→ Task requirements
1. Rewrite the HR comments from "In other words: change" to "and inform it.", changing "leadership" to "direction".
2. Continue the comment thread about the purpose of HR past its final sentence.

→ Passage
*****

In agreeing with you and admiring your Philosophical referencing, can I point to a couple of other authorities for your conclusion?
Firstly, academic HR types come to the same place as you. Karen Legge (1995 ‘Human resource management: rhetoric and realities’. Basingstoke, Macmillan) argues (more or less) that HR is relevant because it makes itself so - how's that for an existentialist argument?
Secondly, Metaphysical poets. How's this from John Donne:
"For me—if there be such a thing as I—
Fortune—if there be such a thing as she—
Spies that I bear so well her tyranny,
That she thinks nothing else so fit for me."
In other words: change or suffer.
Posted by Kevin Ball | August 31, 2010 11:08 AM
Posted on August 31, 2010 11:08
I could not agree more.
My own view is that the world of work is changing drastically and the change needs leadership to guide and inform it.
I was therefore gutted to read the CIPD positioning paper a few months ago dressed up in the very "pointless constructs" you talk about here. I know that HR sorts understand language like "talent management" and "employee engagement", but these are the sort of bullshit things (to take an RD Laing slant on things) that distance the profession from its clients rather than the opposite.
If ever there was a time to examine the true purpose and meaning of HR, this is it.
Posted by Christine Livingston | August 31, 2010 11:25 AM
Posted on August 31, 2010 11:25
I agree with this in principle but deciding our being can be a lot more difficult than just waking up one morning and deciding we are going to be different. Some people in our lives may have a vested interest in keeping us in the boxes to which we have been assigned. (BTW - This applies to anyone, not just HR people.)

*****

→ Given data

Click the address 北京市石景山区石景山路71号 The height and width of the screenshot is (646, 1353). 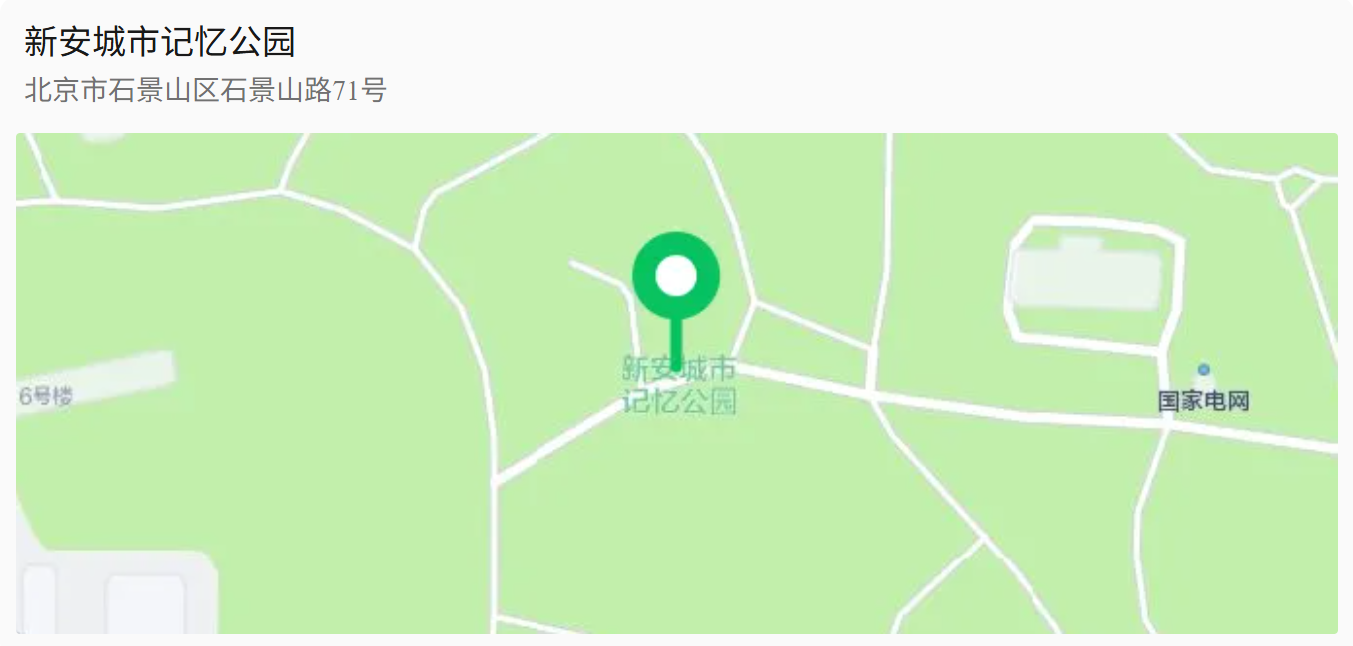coord(205,91)
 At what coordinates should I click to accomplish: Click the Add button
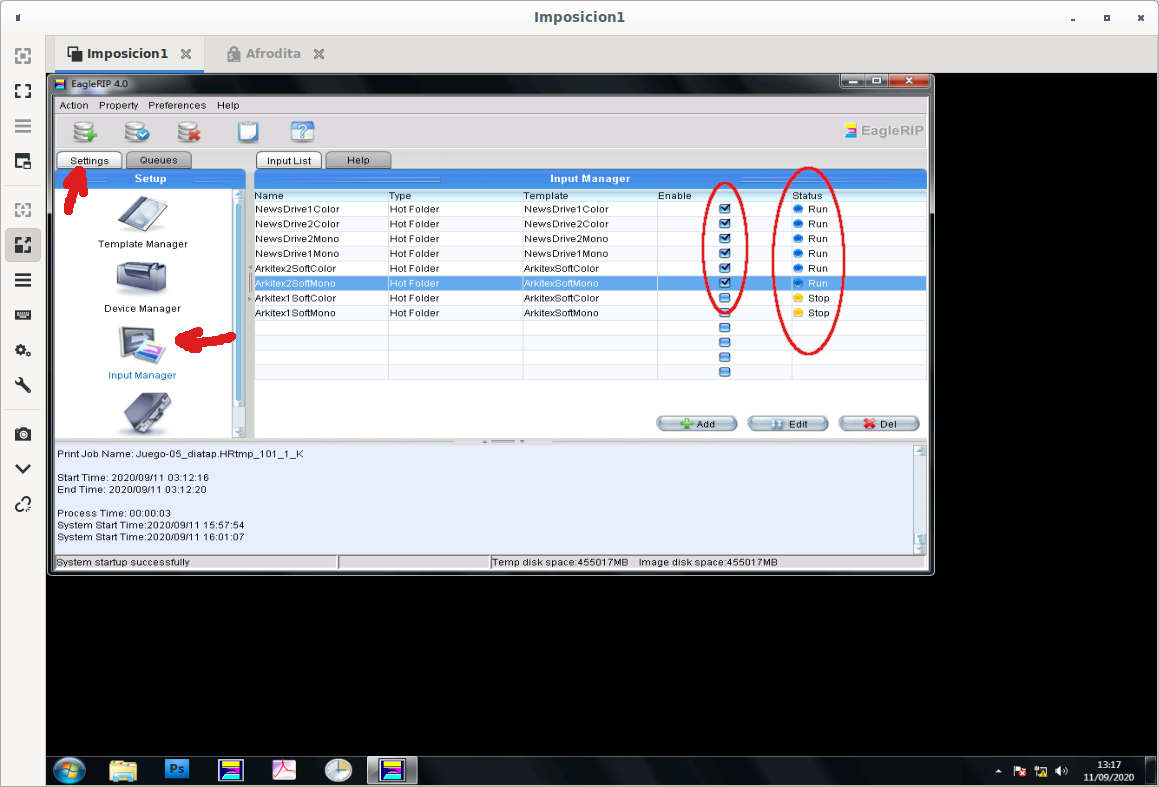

*****

→ Answer set
1.
In other words: change or suffer.
Posted by Kevin Ball | August 31, 2010 11:08 AM
Posted on August 31, 2010 11:08
I could not agree more.
My own view is that the world of work is changing drastically and the change needs direction to guide and inform it.

2.
Your quote about "radical and deep-seated refusal of that which others have made of us" gets to the heart of the problem. As you say, there is implicit conflict, or even violence, in this suggestion. Others may well resist our attempts to refuse the boxes they have put us into. When we start behaving differently, it may threaten their power bases, or even their sense of who they are. They will inevitably push back against our attempts to be who we want to be.
This is why, even after initial strong resolve, so many of us revert back to quietism. It's easier to go back to what we were and conform to what others expect. It takes courage and a lot of hard work to push against those forces and break away.
So, yes, I agree with what you say but let's not underestimate the difficulties involved in making it happen.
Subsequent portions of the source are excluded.